* **Exercise objective**: Return every line of the records that includes the string "small".

━━━━━ Data for processing ━━━━━

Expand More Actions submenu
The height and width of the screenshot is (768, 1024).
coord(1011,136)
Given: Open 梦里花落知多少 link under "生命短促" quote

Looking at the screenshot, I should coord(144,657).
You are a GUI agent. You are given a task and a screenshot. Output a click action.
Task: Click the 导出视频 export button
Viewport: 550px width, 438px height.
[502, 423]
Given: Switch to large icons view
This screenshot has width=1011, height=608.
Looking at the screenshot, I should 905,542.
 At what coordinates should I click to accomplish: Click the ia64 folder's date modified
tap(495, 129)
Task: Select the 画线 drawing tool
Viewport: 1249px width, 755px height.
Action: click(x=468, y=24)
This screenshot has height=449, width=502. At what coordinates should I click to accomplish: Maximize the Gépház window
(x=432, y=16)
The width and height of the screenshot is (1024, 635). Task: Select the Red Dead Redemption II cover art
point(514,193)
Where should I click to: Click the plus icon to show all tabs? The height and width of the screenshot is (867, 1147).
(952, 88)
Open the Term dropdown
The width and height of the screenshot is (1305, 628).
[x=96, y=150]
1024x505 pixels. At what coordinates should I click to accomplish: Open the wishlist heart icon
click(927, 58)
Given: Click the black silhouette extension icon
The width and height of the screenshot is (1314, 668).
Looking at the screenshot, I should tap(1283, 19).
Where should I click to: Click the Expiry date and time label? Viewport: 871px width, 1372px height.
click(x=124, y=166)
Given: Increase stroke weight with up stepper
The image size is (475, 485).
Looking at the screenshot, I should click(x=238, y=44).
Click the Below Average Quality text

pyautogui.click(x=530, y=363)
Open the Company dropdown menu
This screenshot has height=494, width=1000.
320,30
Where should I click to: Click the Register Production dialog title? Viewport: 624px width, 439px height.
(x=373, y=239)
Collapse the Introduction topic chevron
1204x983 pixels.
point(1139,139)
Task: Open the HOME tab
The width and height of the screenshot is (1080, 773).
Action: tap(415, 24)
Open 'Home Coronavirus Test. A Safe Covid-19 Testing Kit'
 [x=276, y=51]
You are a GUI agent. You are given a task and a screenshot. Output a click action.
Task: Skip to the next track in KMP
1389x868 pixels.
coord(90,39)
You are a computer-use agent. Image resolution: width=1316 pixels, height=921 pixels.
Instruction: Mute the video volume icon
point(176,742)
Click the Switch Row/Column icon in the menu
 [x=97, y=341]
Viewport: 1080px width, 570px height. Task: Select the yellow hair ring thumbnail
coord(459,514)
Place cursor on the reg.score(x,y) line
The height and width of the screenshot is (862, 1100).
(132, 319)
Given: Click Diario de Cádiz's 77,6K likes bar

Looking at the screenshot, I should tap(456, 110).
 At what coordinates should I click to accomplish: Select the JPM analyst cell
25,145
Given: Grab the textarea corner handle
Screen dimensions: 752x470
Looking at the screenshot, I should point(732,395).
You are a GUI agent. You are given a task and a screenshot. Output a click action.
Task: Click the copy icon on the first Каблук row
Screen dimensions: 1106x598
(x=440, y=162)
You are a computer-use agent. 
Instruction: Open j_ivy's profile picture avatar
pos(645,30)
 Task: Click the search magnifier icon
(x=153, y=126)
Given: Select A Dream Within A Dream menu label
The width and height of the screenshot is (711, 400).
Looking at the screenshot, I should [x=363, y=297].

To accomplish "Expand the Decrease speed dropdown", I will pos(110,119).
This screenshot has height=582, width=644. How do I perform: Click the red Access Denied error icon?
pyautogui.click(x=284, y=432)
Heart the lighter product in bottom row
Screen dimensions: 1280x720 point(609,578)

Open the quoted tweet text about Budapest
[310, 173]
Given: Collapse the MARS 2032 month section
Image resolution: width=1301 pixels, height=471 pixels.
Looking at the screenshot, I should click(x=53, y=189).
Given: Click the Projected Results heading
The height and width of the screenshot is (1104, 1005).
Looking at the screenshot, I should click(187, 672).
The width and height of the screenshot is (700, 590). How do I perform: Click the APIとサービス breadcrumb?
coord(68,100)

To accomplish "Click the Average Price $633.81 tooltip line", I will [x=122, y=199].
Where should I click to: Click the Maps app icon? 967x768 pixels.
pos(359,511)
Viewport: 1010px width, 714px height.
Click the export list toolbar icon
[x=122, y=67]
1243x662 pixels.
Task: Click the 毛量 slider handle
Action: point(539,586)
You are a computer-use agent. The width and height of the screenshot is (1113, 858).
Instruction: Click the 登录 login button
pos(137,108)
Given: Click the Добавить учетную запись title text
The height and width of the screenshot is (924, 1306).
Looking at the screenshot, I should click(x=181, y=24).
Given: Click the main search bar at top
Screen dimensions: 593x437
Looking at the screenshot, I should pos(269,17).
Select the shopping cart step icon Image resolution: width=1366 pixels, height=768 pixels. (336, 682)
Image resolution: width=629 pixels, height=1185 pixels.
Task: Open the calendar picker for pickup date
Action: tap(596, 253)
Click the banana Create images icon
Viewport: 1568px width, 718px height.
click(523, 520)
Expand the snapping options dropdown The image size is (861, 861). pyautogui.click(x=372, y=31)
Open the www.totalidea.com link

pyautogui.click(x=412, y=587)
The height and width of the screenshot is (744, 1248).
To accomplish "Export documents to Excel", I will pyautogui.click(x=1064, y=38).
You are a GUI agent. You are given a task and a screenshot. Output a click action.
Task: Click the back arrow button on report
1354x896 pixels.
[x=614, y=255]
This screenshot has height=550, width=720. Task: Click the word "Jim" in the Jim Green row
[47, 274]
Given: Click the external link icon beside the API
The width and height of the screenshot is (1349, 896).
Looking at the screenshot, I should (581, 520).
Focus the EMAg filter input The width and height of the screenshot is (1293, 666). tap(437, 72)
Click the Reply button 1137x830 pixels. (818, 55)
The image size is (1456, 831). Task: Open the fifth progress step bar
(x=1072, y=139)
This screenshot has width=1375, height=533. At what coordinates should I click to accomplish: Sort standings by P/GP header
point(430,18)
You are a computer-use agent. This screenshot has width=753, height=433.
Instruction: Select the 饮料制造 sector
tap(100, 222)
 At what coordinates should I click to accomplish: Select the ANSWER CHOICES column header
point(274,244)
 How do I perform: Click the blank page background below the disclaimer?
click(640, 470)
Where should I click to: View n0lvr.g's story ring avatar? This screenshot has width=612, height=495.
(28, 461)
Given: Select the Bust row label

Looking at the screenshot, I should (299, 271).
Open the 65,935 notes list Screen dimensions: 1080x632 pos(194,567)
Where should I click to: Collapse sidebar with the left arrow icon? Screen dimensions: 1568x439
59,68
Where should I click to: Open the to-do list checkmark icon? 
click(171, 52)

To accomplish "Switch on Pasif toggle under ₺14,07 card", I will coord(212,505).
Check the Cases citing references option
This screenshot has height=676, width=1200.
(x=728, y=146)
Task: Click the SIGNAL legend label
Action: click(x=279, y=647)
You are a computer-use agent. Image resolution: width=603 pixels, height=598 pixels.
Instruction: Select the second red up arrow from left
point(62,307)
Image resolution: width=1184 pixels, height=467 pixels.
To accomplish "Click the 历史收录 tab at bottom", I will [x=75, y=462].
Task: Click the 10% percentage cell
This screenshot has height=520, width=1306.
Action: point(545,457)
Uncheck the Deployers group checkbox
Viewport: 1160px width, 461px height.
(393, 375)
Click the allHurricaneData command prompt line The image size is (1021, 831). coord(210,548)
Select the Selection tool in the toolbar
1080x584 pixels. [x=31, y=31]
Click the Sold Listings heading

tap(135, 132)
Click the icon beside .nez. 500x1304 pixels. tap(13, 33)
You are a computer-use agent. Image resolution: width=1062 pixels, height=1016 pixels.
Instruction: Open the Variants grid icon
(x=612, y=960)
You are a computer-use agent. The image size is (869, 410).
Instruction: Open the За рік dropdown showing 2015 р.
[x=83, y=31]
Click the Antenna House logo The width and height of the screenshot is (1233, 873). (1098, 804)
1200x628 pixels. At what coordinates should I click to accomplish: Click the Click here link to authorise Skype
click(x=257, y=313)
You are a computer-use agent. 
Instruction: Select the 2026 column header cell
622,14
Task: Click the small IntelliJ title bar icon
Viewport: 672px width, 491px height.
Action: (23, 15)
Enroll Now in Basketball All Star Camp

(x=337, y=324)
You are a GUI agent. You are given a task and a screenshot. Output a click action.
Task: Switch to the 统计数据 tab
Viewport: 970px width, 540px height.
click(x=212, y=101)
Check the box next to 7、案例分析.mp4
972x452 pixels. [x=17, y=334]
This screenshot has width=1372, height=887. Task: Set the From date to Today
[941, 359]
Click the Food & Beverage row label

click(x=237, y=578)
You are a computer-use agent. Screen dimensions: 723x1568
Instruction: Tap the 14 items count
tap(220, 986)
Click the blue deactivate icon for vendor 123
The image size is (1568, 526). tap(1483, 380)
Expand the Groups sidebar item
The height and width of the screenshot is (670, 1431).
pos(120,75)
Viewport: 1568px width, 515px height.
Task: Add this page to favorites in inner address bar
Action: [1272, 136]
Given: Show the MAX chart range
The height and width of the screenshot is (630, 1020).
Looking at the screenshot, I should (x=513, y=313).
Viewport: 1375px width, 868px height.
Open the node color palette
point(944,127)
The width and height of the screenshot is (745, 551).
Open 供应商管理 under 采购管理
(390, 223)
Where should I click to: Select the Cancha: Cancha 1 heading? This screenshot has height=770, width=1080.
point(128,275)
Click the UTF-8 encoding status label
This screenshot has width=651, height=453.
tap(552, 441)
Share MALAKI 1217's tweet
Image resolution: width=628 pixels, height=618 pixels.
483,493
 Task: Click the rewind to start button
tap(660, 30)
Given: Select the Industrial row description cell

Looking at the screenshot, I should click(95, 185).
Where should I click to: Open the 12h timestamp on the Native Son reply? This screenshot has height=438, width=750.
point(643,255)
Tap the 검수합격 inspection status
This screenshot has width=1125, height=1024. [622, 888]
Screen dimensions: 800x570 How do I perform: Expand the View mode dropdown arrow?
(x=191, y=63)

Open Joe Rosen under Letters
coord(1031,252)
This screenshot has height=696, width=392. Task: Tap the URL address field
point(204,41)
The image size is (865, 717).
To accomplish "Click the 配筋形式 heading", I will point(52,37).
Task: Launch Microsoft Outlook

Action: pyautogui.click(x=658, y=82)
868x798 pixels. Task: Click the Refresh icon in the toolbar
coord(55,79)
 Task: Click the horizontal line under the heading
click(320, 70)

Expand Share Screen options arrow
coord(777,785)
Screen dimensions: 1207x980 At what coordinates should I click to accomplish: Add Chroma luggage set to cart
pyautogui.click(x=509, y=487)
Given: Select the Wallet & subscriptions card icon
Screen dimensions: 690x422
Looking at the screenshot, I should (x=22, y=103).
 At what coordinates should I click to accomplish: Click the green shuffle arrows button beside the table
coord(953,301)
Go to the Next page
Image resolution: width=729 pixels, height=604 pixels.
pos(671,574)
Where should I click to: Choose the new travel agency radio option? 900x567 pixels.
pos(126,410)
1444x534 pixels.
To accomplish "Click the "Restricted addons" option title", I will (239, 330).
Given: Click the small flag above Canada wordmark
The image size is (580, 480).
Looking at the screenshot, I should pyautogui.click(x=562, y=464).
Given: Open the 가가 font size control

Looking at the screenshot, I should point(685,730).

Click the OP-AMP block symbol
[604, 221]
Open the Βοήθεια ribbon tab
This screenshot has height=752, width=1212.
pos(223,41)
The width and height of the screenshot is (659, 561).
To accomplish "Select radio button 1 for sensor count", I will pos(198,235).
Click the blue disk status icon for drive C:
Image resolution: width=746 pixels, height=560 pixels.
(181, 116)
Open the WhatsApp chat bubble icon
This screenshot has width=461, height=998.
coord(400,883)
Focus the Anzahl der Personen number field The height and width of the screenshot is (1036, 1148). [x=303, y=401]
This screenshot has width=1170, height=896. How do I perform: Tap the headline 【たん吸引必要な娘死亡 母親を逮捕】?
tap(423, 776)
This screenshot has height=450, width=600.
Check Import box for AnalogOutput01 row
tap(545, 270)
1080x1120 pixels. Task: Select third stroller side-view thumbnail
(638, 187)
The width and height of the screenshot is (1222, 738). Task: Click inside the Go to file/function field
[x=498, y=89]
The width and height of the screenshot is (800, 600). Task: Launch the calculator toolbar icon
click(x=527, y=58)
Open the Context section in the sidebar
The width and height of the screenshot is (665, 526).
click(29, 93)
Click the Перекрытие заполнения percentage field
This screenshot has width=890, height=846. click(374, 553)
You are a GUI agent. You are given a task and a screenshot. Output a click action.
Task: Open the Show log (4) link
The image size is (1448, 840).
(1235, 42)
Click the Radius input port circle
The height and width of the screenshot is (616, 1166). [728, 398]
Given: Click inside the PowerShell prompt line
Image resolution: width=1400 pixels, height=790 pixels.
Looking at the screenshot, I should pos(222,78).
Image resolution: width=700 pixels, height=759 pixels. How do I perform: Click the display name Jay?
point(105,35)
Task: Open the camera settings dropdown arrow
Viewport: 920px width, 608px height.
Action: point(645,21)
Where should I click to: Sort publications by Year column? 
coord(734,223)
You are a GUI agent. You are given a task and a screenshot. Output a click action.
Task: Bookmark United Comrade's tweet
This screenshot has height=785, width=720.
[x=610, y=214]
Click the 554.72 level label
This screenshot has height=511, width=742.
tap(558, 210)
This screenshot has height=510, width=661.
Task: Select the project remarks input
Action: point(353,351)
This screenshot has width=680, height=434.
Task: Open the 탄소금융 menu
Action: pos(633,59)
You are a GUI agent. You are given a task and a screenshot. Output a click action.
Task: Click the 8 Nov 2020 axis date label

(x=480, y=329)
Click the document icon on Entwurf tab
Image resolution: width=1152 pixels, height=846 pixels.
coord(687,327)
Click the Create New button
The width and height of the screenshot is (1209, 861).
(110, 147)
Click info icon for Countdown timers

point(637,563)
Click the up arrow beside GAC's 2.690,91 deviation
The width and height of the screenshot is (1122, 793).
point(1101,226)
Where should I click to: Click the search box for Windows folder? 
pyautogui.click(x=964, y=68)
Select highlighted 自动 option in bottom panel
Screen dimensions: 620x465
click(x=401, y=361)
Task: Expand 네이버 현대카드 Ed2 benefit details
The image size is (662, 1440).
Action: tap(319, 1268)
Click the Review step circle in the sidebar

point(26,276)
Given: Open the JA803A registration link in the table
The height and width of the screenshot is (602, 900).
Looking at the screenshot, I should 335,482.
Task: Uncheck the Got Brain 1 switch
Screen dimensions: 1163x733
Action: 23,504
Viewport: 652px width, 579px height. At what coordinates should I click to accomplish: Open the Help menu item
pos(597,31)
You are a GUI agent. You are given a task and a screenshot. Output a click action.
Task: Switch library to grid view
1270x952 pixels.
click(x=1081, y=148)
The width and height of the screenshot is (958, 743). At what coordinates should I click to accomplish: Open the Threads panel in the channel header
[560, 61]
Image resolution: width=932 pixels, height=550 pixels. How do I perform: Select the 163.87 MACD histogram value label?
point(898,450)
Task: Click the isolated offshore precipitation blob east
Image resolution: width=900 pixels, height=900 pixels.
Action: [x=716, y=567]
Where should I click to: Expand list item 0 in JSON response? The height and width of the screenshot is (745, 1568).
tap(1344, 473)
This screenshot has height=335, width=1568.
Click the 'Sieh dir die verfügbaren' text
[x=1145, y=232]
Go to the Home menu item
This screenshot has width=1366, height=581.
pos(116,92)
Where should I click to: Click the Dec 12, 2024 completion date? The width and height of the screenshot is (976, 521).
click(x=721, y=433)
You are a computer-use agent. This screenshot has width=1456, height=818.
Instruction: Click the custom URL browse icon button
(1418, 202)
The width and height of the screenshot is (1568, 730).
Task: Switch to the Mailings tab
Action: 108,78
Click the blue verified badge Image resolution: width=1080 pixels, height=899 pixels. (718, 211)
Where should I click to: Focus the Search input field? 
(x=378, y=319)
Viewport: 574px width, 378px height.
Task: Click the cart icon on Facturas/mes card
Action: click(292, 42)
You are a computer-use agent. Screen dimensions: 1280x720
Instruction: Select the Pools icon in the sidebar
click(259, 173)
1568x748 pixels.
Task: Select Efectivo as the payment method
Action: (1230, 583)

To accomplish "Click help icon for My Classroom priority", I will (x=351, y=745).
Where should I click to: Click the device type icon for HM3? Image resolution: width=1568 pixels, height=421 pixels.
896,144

━━━━━

* **Answer**:
Task: Click the small IntelliJ title bar icon
Given: Click the small flag above Canada wordmark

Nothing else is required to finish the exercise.